Curso Inovador da Central de Transplantes do Maranhão
A Central Estadual de Transplantes do Maranhão (CET-MA), vinculada ao Governo do Estado, realizou na semana passada o curso “Comunicação de Notícias Difíceis e Entrevista Familiar para Doação”. A capacitação aconteceu no auditório da Secretaria de Estado da Saúde (SES), localizado na Avenida Carlos Cunha, em Jaracaty, e foi direcionada a profissionais que atuam no acolhimento familiar e na entrevista para doação de órgãos e tecidos.
O curso atraiu 123 profissionais, incluindo médicos, enfermeiros, psicólogos e assistentes sociais, atuantes na Grande Ilha e em diversas regiões do estado. O principal objetivo da capacitação foi aumentar a sensibilização e o treinamento desses profissionais, visando diminuir a taxa de recusa familiar, que atualmente se encontra em torno de 60%. “Apesar de termos melhorado nosso percentual, ele ainda está acima da média nacional, que gira em torno de 44% a 45%”, explicou Hiago Bastos, coordenador do CET-MA.
Com transmissões online, o curso faz parte do programa mensal de Educação Continuada da CET-MA. A formação foi ministrada por especialistas na área de entrevistas familiares para doações e transplantes, oferecendo um treinamento abrangente para os profissionais da Rede Estadual de Saúde.
A capacitação ocorreu no período da tarde e foi estruturada em dois módulos: um teórico e outro prático, que incluiu simulações de situações reais.

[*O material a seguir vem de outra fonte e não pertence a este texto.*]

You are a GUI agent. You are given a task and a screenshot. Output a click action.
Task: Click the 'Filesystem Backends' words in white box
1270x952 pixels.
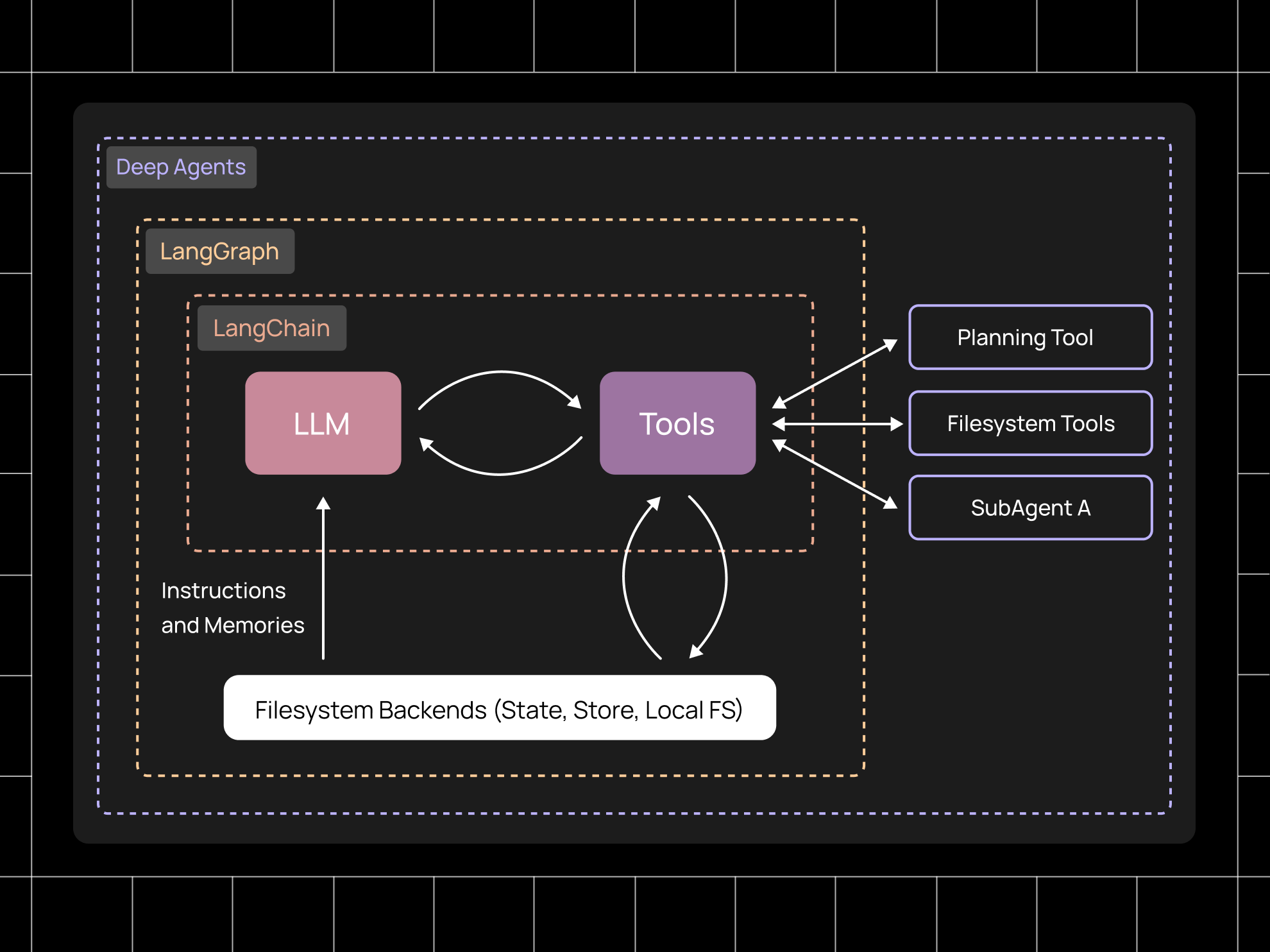pyautogui.click(x=371, y=710)
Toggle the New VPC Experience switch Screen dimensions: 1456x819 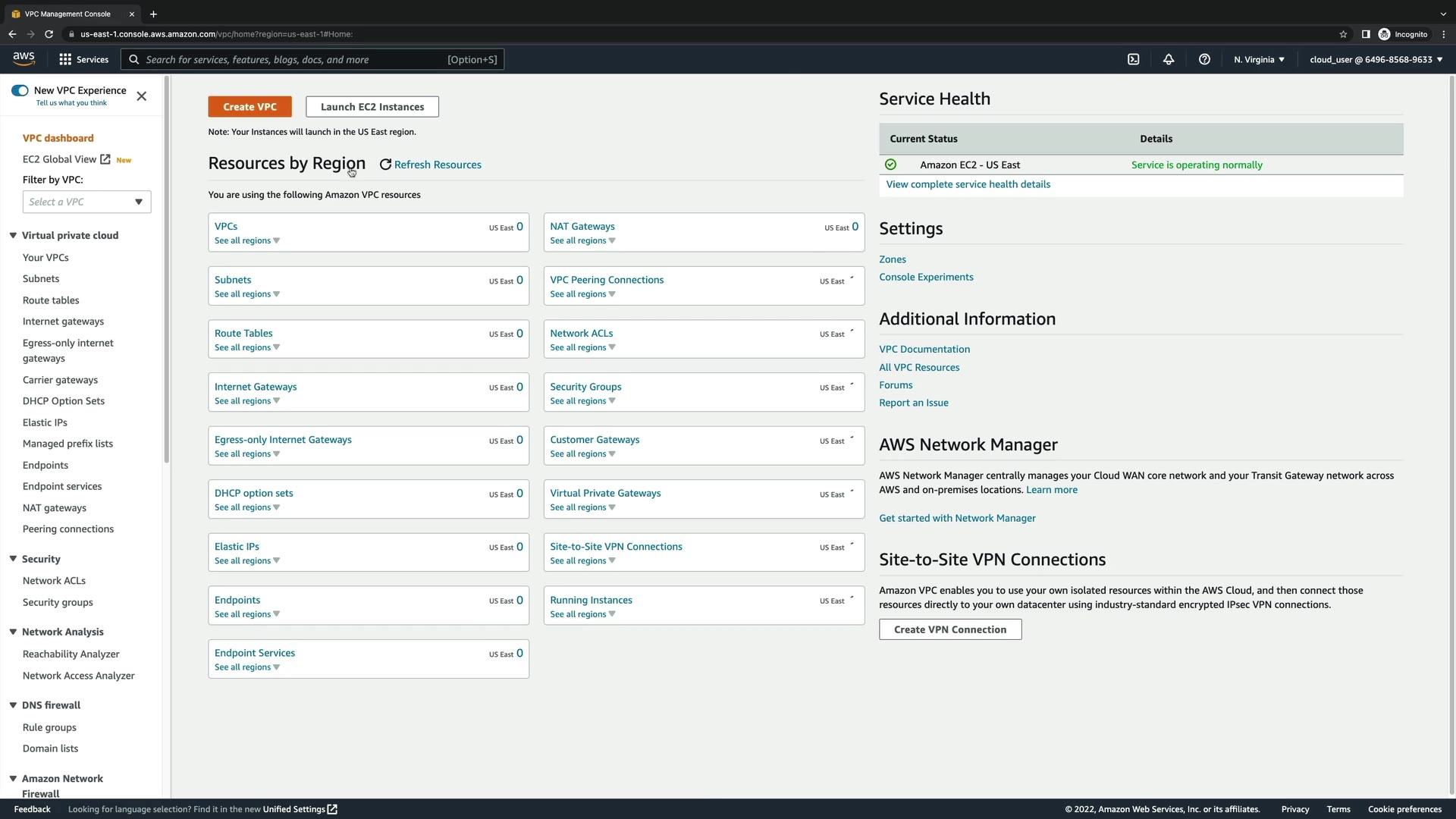click(20, 90)
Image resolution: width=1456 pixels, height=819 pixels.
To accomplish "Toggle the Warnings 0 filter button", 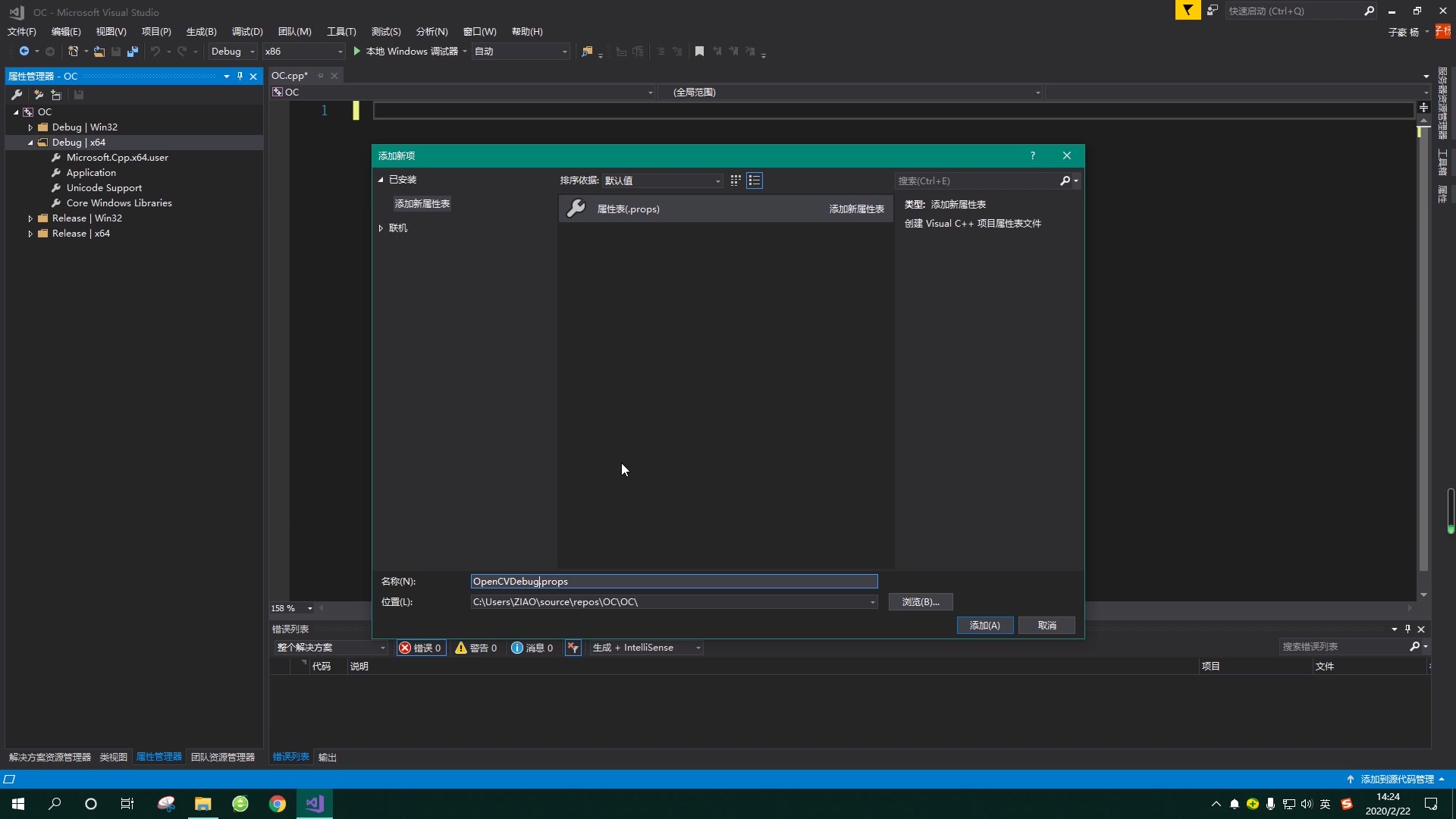I will point(476,648).
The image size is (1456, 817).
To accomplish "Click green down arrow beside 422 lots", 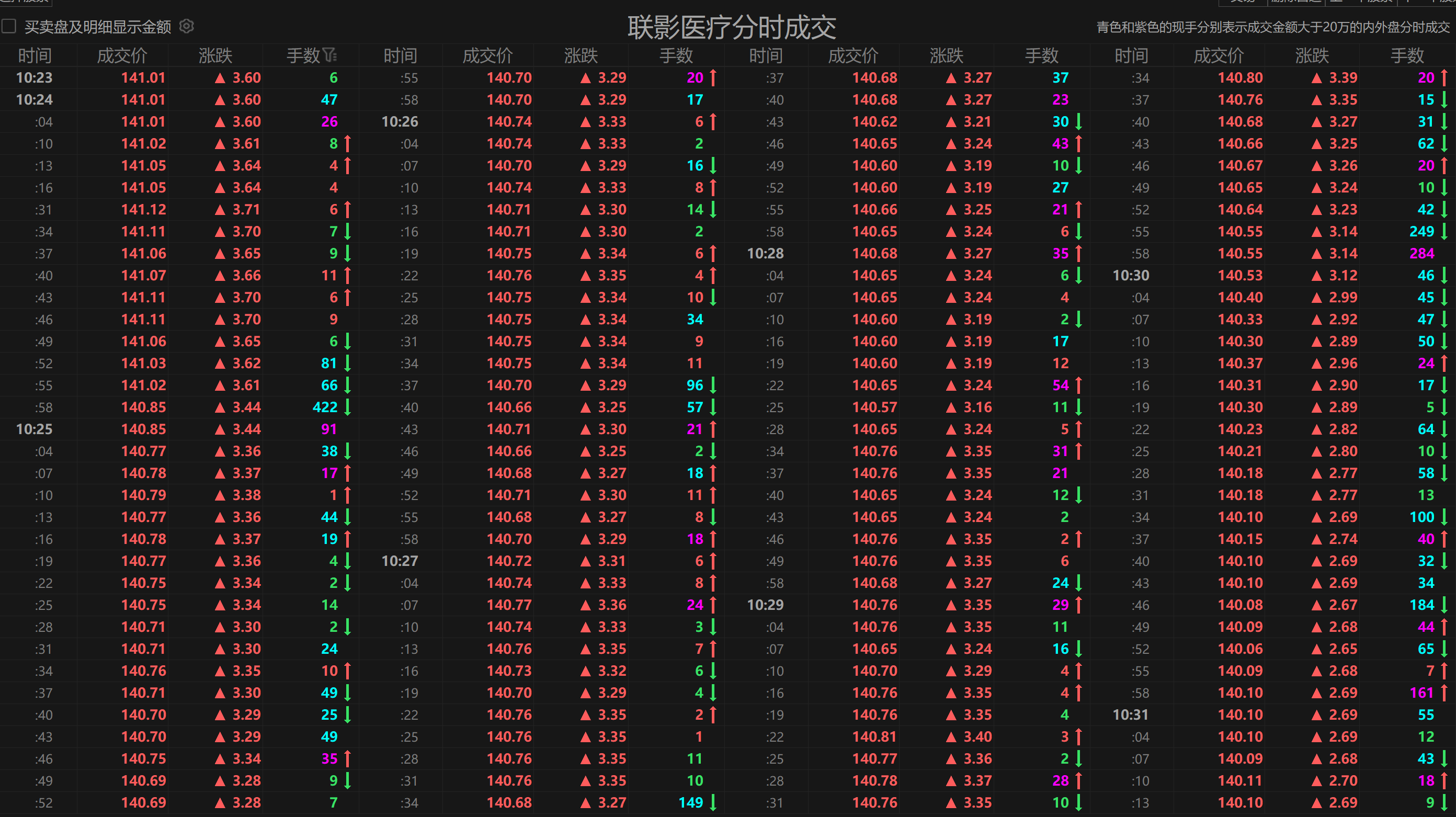I will point(348,407).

Para a enfermeira Nayssa Pinheiro, que atua na Organização de Procura de Órgãos (OPO) de São Luís, o curso traz um impacto significativo na perspectiva de auxílio à vida das famílias. “Essa capacitação enriquece nossa formação profissional, sobretudo nós, enfermeiros da OPO, pois estamos diariamente interagindo com familiares e tentando transformar momentos de perda em oportunidades de vida. Uma pessoa em óbito pode ajudar até oito vidas. Compartilhamos vivências e experiências para que essas famílias possam optar pelo sim à vida”, destacou Nayssa.
A meta final do programa é aprimorar a qualificação do acolhimento familiar e melhorar a experiência das famílias, o que deve, por consequência, aumentar o número de doações de órgãos e tecidos em todo o Maranhão. O estado já enfrentou índices alarmantes, com 80% de negativa familiar, e um mínimo de 33% registrado em junho passado. Atualmente, a recusa familiar está em 60%, ainda acima da média nacional.
Vitaliano de Oliveira, enfermeiro responsável pela equipe de Doação de Órgãos e Tecidos (e-DOT) do Hospital São Domingos, enfatizou a importância da entrevista familiar no processo de doação e transplante. “É fundamental termos cursos e atualizações para que possamos abordar as famílias com ética profissional e humanização. O treinamento enfatizou o lado humano da doação, algo que sensibiliza as famílias. Os resultados dos transplantes no Maranhão têm sido positivos, graças a essa abordagem mais humanizada”.